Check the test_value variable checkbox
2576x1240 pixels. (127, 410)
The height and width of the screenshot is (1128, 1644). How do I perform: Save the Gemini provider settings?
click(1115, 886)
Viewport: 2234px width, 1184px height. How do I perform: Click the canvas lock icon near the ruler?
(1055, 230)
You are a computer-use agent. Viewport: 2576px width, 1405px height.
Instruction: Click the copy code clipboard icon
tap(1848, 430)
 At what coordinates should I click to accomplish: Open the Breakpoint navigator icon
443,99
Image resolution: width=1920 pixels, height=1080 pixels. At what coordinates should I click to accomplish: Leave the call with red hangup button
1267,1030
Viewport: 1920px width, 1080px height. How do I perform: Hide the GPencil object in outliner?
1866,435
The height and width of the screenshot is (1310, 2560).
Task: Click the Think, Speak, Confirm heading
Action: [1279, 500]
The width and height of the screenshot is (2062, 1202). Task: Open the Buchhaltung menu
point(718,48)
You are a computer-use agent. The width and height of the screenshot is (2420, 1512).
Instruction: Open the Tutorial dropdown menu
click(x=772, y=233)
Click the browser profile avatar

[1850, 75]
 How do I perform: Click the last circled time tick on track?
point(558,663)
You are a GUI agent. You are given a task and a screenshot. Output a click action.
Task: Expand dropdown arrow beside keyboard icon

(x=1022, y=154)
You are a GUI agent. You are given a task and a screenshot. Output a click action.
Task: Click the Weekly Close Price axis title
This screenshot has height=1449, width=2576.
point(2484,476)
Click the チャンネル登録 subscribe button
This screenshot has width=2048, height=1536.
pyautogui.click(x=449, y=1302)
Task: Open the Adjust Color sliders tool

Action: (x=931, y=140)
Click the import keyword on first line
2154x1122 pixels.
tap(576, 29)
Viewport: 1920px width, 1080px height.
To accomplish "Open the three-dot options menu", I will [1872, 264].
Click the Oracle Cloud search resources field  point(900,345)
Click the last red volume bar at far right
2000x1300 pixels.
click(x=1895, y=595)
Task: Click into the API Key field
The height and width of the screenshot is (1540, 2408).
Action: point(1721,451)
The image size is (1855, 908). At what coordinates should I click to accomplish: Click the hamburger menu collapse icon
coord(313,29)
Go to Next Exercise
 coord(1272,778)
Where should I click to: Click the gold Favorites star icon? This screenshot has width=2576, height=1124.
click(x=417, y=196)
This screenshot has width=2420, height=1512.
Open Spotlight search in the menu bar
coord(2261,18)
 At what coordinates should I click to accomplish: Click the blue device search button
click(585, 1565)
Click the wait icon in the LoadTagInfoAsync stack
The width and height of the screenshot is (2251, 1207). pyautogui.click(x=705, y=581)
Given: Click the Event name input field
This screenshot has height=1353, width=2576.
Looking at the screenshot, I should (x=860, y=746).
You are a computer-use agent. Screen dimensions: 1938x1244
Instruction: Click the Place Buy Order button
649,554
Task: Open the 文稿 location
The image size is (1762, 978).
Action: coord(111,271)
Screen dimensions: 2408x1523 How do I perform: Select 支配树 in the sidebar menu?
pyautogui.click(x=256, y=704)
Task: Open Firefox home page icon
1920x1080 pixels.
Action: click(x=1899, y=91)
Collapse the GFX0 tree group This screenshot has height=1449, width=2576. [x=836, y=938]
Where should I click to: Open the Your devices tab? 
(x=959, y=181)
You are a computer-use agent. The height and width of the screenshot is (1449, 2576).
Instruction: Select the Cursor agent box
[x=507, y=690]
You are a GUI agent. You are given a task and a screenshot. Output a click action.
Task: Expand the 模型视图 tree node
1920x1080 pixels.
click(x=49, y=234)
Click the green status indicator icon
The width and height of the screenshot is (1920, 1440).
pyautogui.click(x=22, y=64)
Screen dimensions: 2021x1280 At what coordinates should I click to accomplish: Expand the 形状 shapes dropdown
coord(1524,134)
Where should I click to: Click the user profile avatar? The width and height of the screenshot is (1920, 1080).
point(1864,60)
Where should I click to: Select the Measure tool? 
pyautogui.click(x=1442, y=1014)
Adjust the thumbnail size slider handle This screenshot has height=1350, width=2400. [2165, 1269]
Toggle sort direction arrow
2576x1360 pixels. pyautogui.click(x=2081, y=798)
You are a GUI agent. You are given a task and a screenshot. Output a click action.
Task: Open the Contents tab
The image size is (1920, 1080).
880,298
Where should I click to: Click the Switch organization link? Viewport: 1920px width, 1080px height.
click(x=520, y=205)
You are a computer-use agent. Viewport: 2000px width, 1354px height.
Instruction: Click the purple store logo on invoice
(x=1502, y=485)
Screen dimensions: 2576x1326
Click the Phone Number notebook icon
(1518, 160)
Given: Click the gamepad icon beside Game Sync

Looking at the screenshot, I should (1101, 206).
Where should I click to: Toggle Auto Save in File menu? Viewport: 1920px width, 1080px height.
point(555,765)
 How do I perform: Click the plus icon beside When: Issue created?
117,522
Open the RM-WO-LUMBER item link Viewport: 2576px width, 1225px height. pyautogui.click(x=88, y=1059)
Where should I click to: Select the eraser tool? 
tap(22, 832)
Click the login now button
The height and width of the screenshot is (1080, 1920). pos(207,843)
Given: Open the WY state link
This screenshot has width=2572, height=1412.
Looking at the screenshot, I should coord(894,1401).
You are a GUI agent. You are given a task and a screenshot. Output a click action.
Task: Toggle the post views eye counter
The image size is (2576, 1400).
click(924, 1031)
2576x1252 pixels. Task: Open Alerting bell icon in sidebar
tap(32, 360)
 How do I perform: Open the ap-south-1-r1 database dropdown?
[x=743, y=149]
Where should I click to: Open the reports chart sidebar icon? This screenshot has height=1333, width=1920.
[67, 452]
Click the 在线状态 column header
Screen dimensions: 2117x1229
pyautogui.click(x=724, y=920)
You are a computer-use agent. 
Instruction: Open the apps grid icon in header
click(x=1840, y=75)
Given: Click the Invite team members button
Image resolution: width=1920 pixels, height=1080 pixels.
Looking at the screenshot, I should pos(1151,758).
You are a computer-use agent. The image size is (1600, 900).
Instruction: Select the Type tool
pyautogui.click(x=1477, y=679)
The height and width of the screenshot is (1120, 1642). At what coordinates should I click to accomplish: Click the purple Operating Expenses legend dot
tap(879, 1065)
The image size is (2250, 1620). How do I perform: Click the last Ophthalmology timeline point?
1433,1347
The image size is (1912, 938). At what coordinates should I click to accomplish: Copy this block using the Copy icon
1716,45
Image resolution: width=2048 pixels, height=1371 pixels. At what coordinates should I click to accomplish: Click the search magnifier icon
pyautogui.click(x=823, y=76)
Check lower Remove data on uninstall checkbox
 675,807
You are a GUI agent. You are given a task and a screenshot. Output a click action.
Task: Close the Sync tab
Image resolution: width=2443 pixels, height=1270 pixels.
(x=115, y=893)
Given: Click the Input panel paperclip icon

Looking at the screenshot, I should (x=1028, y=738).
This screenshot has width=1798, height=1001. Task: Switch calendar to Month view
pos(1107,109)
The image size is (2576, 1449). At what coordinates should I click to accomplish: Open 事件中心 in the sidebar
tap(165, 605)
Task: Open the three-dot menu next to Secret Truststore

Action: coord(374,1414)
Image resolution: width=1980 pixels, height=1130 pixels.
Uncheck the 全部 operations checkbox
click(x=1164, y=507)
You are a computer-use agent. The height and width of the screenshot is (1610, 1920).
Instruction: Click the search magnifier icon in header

> _Task directions_:
Please filter the entries above down to the lines holding "tree" and copy them.

> _Solved problem_:
Collapse the GFX0 tree group This screenshot has height=1449, width=2576. [x=836, y=938]
Task: Expand the 模型视图 tree node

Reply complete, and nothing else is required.